# [Document text]
As shown in ref. 22, a well trained CNN classifier can correctly identify the phases with high (≥90%) probability even when over 90% of data are randomly dropped. This would significantly reduce the experimental cost since much fewer data samples are required. However, the existence of experimental noises is a challenge for the CNN models to showcase this advantage in reality. To test the robustness of the classifier on dropped data with noise, we numerically simulate 1000 tiny perturbations which are randomly sampled from the Gaussian distribution. We find that some of the simulated perturbations, when added into the legitimate samples, will mislead the classifier. Such perturbations, though not carefully crafted, behave like adversarial perturbations as well. As shown in Fig. 1c, although the classifier can correctly identify the phases on the clean data with more than 80% of density matrices in the discretized momentum space dropped, the ratio of adversarial perturbations also increases rapidly. This problem becomes more serious when the testing samples are closer to the phase transition point: as shown in Fig. 1d, dropping only 40% of the data will increase the ratio of adversarial perturbations to about 68%, which makes the precise identification of phase transition points unpractical.

Experimental implementation

We use a single NV center as a simulator to experimentally implement the model Hamiltonian in Eq. (1). The ground state of the NV electron spin consists of \(\left|{m}_{s}=0\right\rangle\) and degenerate \(\left|{m}_{s}=\pm 1\right\rangle\) state with zero-field splitting of 2.87 GHz53,54. Our setup is based on a home-built confocal microscope with an oil-immersed lens. To enhance photon collection efficiency, a solid immersion lens is fabricated on top of the NV center. A magnetic field of 472 Gauss is applied along the NV symmetry axis to polarize the nearby nuclear spins and remove degeneracy between states \(\left|{m}_{s}=\pm 1\right\rangle\). We use the subspace \(\left|{m}_{s}=0\right\rangle\) and \(\left|{m}_{s}=-1\right\rangle\), denoted as \(\left|0\right\rangle\) and \(\left|-1\right\rangle\) of the electron spin in the experiment. The experiment sequence is shown in Fig. 1e. The spin state is initialized to \(\left|0\right\rangle\) by optical pumping. Then, a microwave (MW) is applied to adiabatically evolve the spin state. By tuning the amplitude, frequency, and phase of MW, the electron spin is evolved to the ground state of the corresponding Hamiltonian at a given momentum point k22,55. The electron spin states at three different evolution time points are shown below the sequence in Fig. 1e. After the adiabatic evolution, quantum state tomography is performed, and the state density matrices are retrieved via maximum likelihood estimation56.

# [Recorded information]
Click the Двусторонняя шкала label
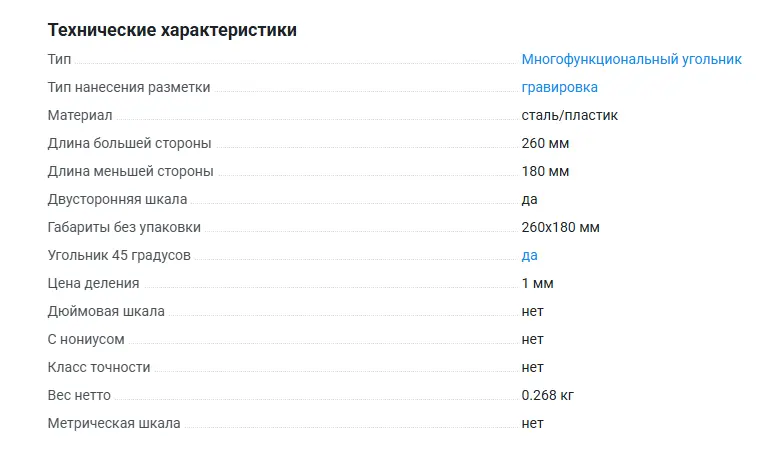767x472 pixels. coord(117,200)
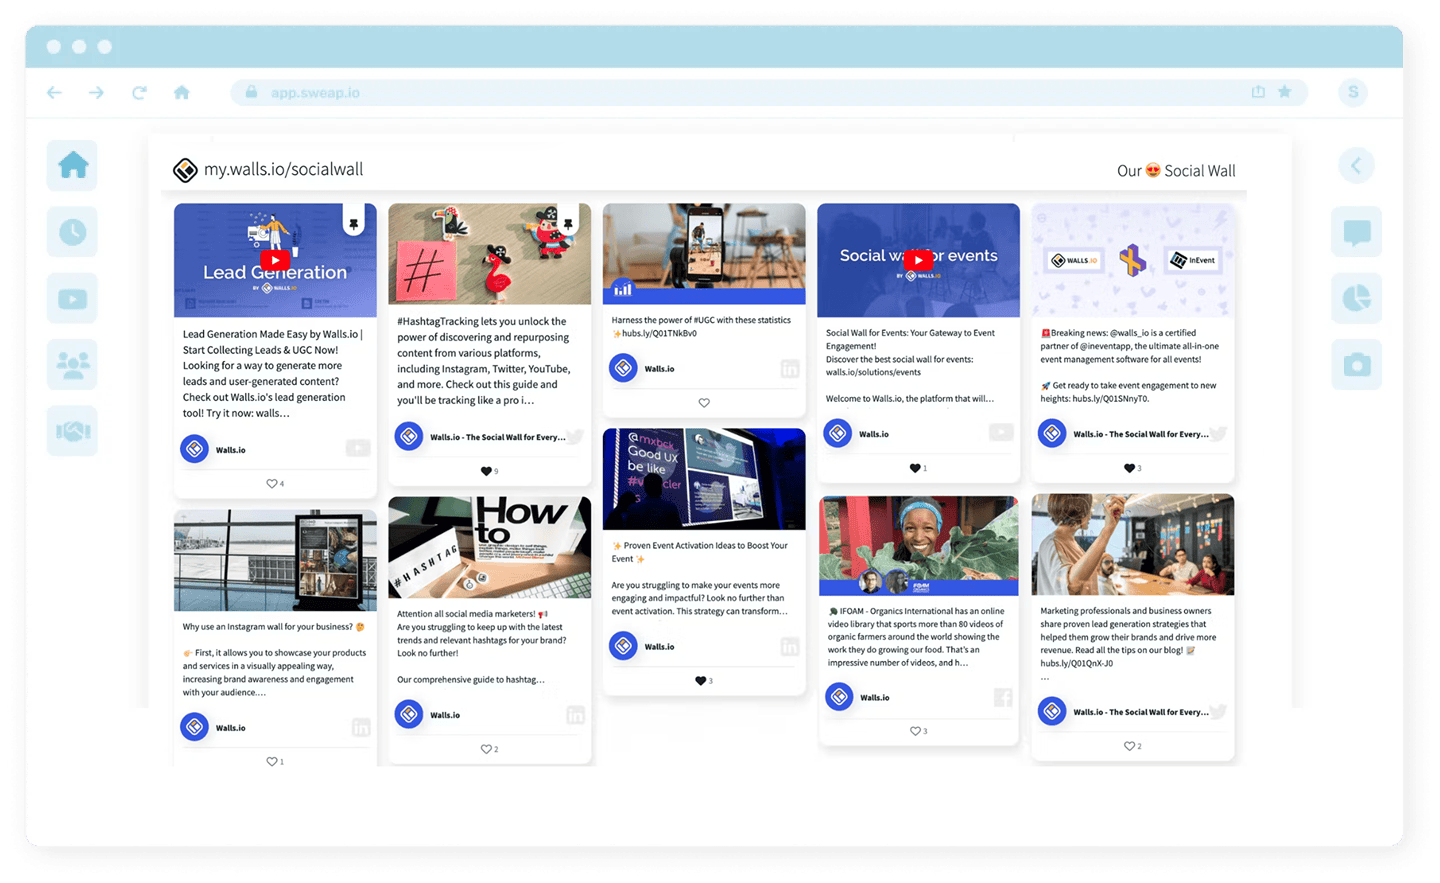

# [Aim A]
In the passage on identifying topological phases with an NV center simulator, what magnetic field strength is applied along the NV symmetry axis?
# [Aim B]
Carry on the passage on identifying topological phases with an NV center simulator, starting right after its final sentence.

# [Expected answer A]
472 Gauss

# [Expected answer B]
To obtain density matrices sampling of the Hamiltonian in Eq.(1), we mesh the momentum space k = (kx, ky, kz) into 10 × 10 × 10 grids with equal spacing. We use ground state density matrices of Hk with h = 0.5, 2, 3.2 as legitimate samples. These legitimate samples are used as ground truth to evaluate the topological phase classifier and latter generate corresponding adversarial examples. To alleviate the effect of experimental Gaussian noise on misleading the classifier, we implement all reconstructed states with a very high fidelity: for all three legitimate samples with h = 3.2, 2, 0.5, the average fidelities are 99.77(41)%, 99.78(41)%, and 99.77(45)%, respectively (for the fidelity on each momentum point, see Supplementary Fig. 2). The table in Table 1 presents the classifier’s output for three legitimate samples, which are all correct classifications with nearly unity confidence.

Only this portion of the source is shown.